Antes que o Martins respondesse, uma voz pequena cortou o ar:
“OS HOMENS ASSUSTADORES VIERAM!”
O Miguel soltou-se da mão da mãe e correu a toda a velocidade, o fato a abanar, a capa do Super-Homem ainda ao contrário. Colou-se às pernas do Zé, abraçando-o com força.
“Vocês vieram! Vieram mesmo! O papá vai ficar tão seguro agora!”

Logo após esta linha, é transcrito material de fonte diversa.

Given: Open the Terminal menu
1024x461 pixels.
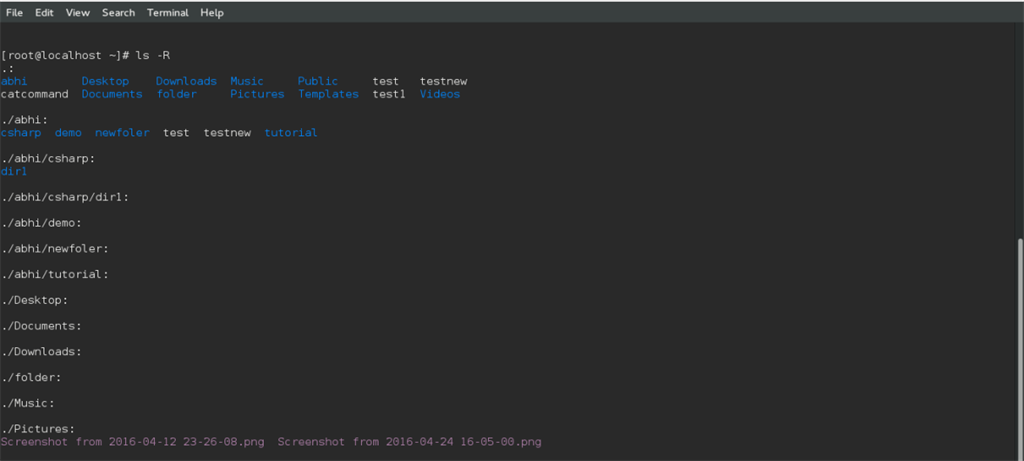Looking at the screenshot, I should [x=167, y=13].
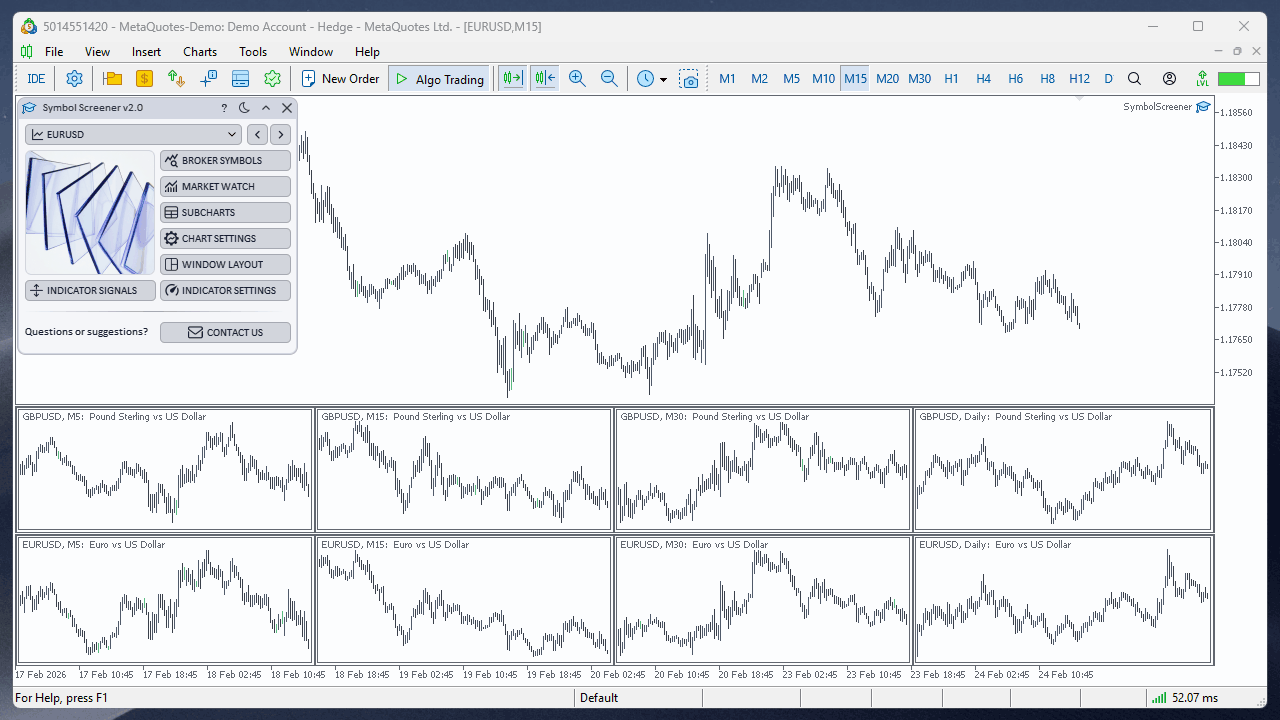1280x720 pixels.
Task: Click the BROKER SYMBOLS button
Action: (225, 160)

Vi a expressão do Martins mudar, vi algo rachar naquela fachada profissional. Outros agentes viram também — aquele miúdo minúsculo agarrado a um motard como se ele fosse a salvação.
A mãe do Miguel, a Leonor, aproximou-se com cautela. Era jovem, talvez vinte e cinco anos, os olhos fundos de tristeza.
“Peço desculpa”, sussurrou. “Eu disse-lhe para não vos incomodar. Nem sei como ele vos encontrou—”
“Senhora”, interrompeu o Zé com suavidade. “O seu filho não fez nada de errado. Ele pediu ajuda. Nós respondemos.”
“Mas o Marco… o meu marido… ele…” a voz falhou-lhe. “Ele prendeu alguns dos vossos. Era rigoroso com as infracções de mota. Não percebo porque é que vocês—”
“O seu marido estava a fazer o trabalho dele”, disse o Cobra, avançando. “Nós fazemos o nosso. Hoje, o nosso trabalho é garantir que o filho dele saiba que o pai foi importante.”
O agente funerário aproximou-se, com ar atrapalhado. “Desculpem, mas não podemos ter trezentas motas no cortejo. Regulamento municipal—”
“Eu trato disso”, disse o Agente Martins, subitamente.
Todos se viraram para olhar para ele.